Thursday, October 7, 2010

Shoot

(Harvey Hart, 1976)
As with his previous commentaries on buggery and religion, Hart's take on the NRA is well-nigh useless as documentary - instead, he's once again made some kind of weird horror movie, one that dares to push back against the collective psyche instead of pandering to it. After all, the public was hardly clamoring for a film that identified sport hunting with militarism with tribalism with fascism, and yet here it is, centered tellingly on Cliff Robertson's wealthy bastard of a furniture salesman instead of some hapless redneck. Glowering and heartless, Robertson has enough status to rally the troops for his nonsensical mission of supremacy, recruiting everyone from his black security guard to some loudmouth kid to his veteran buddies, including Ernest Borgnine as the alarmingly impotent and conflicted voice of conscience.

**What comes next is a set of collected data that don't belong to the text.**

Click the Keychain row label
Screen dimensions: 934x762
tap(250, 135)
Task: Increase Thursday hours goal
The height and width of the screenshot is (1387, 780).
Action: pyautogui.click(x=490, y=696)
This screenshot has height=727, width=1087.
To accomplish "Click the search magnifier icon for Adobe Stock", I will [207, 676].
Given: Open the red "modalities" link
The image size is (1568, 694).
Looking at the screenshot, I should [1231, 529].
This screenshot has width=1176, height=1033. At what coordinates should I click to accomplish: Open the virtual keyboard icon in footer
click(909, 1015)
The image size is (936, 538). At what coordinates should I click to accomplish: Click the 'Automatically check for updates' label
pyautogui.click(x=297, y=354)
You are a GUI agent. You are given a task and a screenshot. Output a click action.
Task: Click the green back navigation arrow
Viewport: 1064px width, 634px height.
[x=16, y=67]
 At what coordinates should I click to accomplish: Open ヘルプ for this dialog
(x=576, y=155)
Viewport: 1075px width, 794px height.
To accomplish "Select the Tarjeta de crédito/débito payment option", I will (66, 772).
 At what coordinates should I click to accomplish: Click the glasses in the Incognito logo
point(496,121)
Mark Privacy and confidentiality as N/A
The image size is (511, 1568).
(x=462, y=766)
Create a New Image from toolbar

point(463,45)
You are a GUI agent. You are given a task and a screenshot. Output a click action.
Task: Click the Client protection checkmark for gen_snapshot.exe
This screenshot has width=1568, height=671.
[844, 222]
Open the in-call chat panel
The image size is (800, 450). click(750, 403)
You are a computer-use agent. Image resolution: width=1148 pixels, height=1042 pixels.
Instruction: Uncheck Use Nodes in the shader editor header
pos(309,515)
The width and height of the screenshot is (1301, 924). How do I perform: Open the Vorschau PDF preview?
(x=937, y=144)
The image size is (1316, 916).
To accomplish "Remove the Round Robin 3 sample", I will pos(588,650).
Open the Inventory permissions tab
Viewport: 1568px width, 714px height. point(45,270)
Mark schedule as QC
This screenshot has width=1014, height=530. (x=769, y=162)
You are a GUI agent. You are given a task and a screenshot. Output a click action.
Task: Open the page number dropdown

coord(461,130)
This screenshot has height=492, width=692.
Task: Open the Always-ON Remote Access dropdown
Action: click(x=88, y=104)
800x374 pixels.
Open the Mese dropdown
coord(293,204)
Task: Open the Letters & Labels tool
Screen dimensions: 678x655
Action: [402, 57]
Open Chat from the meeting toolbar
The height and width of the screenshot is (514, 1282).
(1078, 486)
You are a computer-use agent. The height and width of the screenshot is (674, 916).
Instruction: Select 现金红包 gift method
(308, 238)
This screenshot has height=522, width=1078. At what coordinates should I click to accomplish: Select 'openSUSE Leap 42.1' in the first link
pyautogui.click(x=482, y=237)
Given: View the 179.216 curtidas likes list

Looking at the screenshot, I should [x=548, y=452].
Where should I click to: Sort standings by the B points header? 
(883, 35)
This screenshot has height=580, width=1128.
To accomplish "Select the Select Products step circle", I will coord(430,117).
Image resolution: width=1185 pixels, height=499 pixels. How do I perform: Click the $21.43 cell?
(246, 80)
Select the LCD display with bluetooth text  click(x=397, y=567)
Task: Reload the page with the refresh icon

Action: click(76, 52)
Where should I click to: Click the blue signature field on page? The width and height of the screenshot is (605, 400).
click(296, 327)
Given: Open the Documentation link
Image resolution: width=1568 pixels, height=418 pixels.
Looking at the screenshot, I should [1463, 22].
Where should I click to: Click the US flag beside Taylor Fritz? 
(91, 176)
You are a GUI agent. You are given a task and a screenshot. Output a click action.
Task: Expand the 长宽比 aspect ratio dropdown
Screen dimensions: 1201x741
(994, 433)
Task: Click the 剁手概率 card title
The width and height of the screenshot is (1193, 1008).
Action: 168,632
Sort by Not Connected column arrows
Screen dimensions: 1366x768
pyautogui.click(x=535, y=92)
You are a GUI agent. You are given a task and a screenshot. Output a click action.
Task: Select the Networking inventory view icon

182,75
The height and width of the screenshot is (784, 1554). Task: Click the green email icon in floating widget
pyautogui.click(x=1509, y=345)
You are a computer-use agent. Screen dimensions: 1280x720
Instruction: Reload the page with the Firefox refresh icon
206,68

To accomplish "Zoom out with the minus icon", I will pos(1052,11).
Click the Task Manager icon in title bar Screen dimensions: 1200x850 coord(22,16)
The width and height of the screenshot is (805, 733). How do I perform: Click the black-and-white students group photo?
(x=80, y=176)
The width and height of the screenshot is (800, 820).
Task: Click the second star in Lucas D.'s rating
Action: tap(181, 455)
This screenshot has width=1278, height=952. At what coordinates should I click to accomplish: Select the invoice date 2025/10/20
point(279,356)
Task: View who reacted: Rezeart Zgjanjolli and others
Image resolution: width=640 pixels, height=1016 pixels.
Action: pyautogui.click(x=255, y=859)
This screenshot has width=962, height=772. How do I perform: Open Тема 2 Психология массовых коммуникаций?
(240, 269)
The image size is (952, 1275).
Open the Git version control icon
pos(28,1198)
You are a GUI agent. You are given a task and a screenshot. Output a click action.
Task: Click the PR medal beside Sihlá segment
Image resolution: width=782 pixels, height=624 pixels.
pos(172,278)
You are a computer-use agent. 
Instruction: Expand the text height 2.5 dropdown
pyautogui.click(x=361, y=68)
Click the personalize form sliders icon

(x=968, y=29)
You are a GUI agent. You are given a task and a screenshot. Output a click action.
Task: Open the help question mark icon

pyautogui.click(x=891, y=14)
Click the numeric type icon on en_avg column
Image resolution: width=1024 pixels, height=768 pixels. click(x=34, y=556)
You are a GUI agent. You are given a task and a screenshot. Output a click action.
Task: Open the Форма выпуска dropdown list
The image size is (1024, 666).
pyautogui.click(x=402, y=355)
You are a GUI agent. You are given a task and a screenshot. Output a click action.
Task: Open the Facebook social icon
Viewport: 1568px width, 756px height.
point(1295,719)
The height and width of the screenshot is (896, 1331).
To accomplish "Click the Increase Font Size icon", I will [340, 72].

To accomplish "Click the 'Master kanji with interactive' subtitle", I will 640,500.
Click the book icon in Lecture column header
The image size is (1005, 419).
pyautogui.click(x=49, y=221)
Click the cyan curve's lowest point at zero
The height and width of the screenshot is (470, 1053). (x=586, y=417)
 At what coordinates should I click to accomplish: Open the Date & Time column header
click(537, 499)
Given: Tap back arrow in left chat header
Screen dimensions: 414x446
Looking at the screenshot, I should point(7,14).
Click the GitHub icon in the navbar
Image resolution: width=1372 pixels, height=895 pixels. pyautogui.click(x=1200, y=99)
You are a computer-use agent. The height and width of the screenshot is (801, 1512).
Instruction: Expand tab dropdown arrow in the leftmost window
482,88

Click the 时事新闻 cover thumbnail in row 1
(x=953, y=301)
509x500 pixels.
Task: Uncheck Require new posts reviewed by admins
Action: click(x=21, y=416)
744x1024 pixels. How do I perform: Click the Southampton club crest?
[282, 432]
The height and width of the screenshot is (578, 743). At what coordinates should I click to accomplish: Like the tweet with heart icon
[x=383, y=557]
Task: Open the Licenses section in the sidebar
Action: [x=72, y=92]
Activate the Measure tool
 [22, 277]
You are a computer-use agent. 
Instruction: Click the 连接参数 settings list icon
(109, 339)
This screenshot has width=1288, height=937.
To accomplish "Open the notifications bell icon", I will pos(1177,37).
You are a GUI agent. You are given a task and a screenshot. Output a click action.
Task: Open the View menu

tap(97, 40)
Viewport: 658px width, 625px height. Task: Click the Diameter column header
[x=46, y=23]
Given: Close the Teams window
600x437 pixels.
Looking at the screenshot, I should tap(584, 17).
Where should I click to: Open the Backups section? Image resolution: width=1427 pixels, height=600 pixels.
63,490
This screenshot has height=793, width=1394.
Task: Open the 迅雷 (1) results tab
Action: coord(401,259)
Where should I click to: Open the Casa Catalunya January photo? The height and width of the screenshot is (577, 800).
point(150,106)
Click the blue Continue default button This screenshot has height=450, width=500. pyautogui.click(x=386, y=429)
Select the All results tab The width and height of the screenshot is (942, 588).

Hart paints a picture of a 'community' far too bleak and repressed to reward the loyalty and unity it demands, a community wholly dedicated to single-minded paranoia and hatred - the kind of community, in short, that makes modern warfare possible. Hart's nightmare vision is so single-minded that he invests little in such niceties as credibility or even narrative - through the seemingly endless chatter, you can see the climax's wildly hyperbolic carnage coming a mile away. Of course, you could say the same thing about, for instance, Afghanistan. Which is what makes this movie's dragginess haunting and its excesses resonant.